* **Problems to solve**:
[a] From the article on black mold in the Iowa governor's mansion, reproduce the passage starting at "Black mold in the" and ending at "since been remedied.".
[b] Summarize the article on black mold in the Iowa governor's mansion in two sentences.

(Exercise passage)

Black mold in the governor’s mansion
Iowa governor Terry Branstad and his wife, Chris, recently had to move out of the governor's mansion because black mold was found within the third floor residence. The pair are expected to remain elsewhere for at least three weeks. While they are gone, the governor and his wife will be staying at their home in rural Boone, Iowa.
This is not the first problem with fungus at the Iowa governor's mansion. In 2007, several guests of a fundraiser held at the mansion contracted a fungal infection called histoplasmosis following the event. That particular infection is linked to bat and bird droppings, and is believed to have been linked to a problem with the soil, which has since been remedied.
According to the CDC, black mold is known to trigger asthma attacks, cause allergies and, in rare cases, can cause neurological problems for those who are in contact with the fungus for long periods of time. Radio Iowa reported that the governor was feeling ill, which prompted mold testing in the mansion. A spokeswoman for the Branstads said in a statement that both are doing fine.
Experts say that the best way to prevent black mold in households is to limit humidity and moisture. Homeowners can do this by remaining diligent in looking for leaks. Possible signs of a leak include water damage in walls or ceilings and abnormally high water bills.
Using a dehumidifier in the basement or other humid areas can help to stave off mold. To prevent serious health problems, those who have mold in their houses should have it taken care of immediately. If you would like to find out more information on fungus within the household, consult the CDC website for advice.

(End Exercise passage)
(Listed records)

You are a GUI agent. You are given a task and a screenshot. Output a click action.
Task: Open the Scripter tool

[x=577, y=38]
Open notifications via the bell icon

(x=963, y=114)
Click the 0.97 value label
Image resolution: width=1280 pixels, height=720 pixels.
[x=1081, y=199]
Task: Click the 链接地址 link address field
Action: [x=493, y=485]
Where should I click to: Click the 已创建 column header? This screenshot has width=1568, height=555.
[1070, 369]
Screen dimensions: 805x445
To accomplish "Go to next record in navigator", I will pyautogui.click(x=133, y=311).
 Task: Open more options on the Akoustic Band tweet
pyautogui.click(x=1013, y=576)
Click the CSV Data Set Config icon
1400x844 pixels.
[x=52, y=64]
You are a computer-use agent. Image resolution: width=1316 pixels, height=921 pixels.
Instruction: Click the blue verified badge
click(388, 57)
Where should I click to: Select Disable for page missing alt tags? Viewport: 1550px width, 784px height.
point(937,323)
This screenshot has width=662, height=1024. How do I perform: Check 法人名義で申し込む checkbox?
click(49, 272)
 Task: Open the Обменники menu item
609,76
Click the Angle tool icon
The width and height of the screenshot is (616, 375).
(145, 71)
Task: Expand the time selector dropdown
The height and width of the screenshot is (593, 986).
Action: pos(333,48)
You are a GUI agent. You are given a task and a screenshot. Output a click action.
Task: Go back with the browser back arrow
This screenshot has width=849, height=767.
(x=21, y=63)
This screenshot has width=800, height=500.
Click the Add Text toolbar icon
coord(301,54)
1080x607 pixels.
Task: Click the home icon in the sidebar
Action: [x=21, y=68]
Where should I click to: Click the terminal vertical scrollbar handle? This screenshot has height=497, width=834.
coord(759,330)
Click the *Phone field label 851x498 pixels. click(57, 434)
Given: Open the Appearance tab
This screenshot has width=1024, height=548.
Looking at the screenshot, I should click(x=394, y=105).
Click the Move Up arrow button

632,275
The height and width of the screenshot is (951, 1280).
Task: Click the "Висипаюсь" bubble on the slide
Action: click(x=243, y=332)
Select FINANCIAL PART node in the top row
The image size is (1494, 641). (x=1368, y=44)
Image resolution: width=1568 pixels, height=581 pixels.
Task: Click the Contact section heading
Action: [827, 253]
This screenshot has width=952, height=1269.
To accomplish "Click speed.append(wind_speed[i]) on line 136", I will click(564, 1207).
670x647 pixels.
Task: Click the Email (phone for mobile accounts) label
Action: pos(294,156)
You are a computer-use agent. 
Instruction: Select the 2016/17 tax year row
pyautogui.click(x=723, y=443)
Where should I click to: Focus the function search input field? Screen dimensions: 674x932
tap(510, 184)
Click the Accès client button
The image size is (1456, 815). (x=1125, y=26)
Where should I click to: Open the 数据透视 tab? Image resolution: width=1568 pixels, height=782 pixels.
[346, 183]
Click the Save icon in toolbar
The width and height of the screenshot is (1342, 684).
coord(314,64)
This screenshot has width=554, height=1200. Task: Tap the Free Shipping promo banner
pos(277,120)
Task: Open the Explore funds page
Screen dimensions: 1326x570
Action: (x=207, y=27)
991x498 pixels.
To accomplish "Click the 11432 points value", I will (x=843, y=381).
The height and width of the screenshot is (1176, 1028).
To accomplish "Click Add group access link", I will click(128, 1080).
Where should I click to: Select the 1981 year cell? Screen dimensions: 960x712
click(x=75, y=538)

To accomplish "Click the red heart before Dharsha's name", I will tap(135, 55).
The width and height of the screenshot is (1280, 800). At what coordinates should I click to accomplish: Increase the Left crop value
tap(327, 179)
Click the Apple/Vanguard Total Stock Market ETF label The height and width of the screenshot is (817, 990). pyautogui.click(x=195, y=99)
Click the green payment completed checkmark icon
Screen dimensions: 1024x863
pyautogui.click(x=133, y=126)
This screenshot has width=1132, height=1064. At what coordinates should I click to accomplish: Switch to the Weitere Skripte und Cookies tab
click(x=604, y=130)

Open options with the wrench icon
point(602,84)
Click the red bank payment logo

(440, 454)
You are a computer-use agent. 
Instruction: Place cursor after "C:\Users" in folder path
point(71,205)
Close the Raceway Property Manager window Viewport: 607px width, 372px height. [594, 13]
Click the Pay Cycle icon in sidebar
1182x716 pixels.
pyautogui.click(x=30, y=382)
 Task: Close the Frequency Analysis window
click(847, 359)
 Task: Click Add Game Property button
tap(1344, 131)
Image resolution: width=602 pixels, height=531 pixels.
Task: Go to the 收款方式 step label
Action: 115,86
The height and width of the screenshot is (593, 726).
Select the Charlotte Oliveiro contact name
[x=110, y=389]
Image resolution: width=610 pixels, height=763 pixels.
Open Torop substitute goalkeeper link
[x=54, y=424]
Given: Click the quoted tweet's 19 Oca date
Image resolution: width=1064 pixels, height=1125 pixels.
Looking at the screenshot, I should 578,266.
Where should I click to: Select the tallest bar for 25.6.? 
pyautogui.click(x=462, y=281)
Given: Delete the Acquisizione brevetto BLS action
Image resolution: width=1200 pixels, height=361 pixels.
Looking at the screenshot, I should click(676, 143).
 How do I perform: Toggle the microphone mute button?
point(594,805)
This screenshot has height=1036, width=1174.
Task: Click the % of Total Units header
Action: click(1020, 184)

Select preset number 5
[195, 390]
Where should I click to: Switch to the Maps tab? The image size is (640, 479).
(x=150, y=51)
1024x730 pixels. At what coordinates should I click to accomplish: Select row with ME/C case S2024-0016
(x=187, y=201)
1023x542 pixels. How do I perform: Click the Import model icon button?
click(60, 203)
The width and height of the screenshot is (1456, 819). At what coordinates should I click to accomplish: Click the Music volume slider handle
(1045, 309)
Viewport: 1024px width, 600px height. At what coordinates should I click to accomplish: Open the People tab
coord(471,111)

(End Listed records)

* **Written answers**:
[a]
Black mold in the governor’s mansion
Iowa governor Terry Branstad and his wife, Chris, recently had to move out of the governor's mansion because black mold was found within the third floor residence. The pair are expected to remain elsewhere for at least three weeks. While they are gone, the governor and his wife will be staying at their home in rural Boone, Iowa.
This is not the first problem with fungus at the Iowa governor's mansion. In 2007, several guests of a fundraiser held at the mansion contracted a fungal infection called histoplasmosis following the event. That particular infection is linked to bat and bird droppings, and is believed to have been linked to a problem with the soil, which has since been remedied.

[b] Iowa governor Terry Branstad and his wife, Chris, moved out of the governor's mansion after black mold was found in the third-floor residence. They are staying at their home in rural Boone for at least three weeks, and experts say black mold can be prevented by limiting humidity and moisture, watching for leaks, and using a dehumidifier.